PROBLEM TO SOLVE:
Among the records that follow, find the line with "Instruction: Open the Инструменты" and the line with "is (1188, 990).". Set down those lines and all lines between them exactly, without adding anything.
LISTED RECORDS Block Start
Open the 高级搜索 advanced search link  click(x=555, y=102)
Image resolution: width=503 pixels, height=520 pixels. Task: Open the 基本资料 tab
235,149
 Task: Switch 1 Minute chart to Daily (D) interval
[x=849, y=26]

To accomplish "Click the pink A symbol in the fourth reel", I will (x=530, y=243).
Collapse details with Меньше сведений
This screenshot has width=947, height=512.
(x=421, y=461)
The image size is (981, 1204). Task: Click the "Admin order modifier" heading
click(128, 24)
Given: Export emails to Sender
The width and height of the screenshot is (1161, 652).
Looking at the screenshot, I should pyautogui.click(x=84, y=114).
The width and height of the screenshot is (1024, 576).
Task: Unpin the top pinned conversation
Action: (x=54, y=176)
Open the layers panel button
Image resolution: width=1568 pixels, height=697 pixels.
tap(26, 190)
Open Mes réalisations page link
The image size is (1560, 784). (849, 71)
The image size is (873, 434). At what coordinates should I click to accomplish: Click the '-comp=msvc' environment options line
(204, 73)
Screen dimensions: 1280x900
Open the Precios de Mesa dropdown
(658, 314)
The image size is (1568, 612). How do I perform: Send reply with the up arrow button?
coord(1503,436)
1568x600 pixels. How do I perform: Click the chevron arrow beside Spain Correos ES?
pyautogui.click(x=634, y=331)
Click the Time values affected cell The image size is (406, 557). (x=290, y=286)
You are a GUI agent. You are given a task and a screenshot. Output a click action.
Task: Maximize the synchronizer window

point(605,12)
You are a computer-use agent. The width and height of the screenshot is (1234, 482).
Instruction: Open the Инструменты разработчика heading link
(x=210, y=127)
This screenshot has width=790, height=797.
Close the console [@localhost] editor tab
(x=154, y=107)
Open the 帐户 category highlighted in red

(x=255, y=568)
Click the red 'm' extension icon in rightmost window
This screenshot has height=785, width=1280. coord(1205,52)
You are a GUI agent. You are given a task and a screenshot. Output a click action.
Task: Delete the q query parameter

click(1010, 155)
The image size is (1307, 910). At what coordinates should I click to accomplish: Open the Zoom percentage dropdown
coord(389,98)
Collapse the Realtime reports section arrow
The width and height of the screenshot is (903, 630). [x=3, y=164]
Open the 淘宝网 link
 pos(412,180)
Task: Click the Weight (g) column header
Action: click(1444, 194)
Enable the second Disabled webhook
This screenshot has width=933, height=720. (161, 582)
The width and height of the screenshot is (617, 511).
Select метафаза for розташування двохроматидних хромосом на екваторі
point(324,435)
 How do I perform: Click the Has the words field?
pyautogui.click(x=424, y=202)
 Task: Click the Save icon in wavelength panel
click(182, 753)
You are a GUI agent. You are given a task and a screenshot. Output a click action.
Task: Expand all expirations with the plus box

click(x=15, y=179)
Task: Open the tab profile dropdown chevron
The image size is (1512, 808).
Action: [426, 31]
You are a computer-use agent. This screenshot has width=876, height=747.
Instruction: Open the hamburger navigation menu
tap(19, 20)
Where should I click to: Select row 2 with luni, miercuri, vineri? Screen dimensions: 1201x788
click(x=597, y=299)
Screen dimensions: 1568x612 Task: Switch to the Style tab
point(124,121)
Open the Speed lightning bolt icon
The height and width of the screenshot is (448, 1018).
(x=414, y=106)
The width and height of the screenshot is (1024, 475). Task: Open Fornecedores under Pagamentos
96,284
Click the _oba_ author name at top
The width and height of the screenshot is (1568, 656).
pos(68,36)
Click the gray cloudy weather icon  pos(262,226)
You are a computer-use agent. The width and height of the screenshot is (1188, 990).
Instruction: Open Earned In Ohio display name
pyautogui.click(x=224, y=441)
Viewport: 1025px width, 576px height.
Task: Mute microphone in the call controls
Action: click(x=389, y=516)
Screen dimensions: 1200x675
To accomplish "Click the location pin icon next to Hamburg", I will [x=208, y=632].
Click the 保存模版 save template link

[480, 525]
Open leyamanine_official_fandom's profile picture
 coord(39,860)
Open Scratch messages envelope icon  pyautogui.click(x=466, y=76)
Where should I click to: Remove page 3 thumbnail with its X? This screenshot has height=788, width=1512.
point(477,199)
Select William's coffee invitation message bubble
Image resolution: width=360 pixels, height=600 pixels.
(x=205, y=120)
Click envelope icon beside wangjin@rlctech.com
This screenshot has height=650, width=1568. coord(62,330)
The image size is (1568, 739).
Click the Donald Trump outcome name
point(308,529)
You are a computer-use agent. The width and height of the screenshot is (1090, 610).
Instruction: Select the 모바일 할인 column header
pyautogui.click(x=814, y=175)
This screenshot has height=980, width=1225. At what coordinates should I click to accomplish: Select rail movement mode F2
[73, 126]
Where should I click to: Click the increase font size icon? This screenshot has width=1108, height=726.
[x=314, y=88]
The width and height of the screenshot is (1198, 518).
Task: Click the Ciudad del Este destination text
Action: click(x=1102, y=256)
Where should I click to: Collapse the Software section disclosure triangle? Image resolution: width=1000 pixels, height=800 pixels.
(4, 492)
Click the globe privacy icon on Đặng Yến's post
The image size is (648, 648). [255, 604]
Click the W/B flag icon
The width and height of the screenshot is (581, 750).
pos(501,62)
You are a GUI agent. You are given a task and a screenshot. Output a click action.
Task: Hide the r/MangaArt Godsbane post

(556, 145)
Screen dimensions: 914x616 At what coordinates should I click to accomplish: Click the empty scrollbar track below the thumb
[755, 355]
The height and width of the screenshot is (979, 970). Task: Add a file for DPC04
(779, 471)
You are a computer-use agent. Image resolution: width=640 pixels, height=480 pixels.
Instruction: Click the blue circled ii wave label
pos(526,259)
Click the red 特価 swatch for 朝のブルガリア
LISTED RECORDS Block End
WRITTEN RESPONSE:
Instruction: Open the Инструменты разработчика heading link
(x=210, y=127)
This screenshot has width=790, height=797.
Close the console [@localhost] editor tab
(x=154, y=107)
Open the 帐户 category highlighted in red

(x=255, y=568)
Click the red 'm' extension icon in rightmost window
This screenshot has height=785, width=1280. coord(1205,52)
You are a GUI agent. You are given a task and a screenshot. Output a click action.
Task: Delete the q query parameter

click(1010, 155)
The image size is (1307, 910). At what coordinates should I click to accomplish: Open the Zoom percentage dropdown
coord(389,98)
Collapse the Realtime reports section arrow
The width and height of the screenshot is (903, 630). [x=3, y=164]
Open the 淘宝网 link
 pos(412,180)
Task: Click the Weight (g) column header
Action: click(1444, 194)
Enable the second Disabled webhook
This screenshot has width=933, height=720. (161, 582)
The width and height of the screenshot is (617, 511).
Select метафаза for розташування двохроматидних хромосом на екваторі
point(324,435)
 How do I perform: Click the Has the words field?
pyautogui.click(x=424, y=202)
 Task: Click the Save icon in wavelength panel
click(182, 753)
You are a GUI agent. You are given a task and a screenshot. Output a click action.
Task: Expand all expirations with the plus box

click(x=15, y=179)
Task: Open the tab profile dropdown chevron
The image size is (1512, 808).
Action: [426, 31]
You are a computer-use agent. This screenshot has width=876, height=747.
Instruction: Open the hamburger navigation menu
tap(19, 20)
Where should I click to: Select row 2 with luni, miercuri, vineri? Screen dimensions: 1201x788
click(x=597, y=299)
Screen dimensions: 1568x612 Task: Switch to the Style tab
point(124,121)
Open the Speed lightning bolt icon
The height and width of the screenshot is (448, 1018).
(x=414, y=106)
The width and height of the screenshot is (1024, 475). Task: Open Fornecedores under Pagamentos
96,284
Click the _oba_ author name at top
The width and height of the screenshot is (1568, 656).
pos(68,36)
Click the gray cloudy weather icon  pos(262,226)
You are a computer-use agent. The width and height of the screenshot is (1188, 990).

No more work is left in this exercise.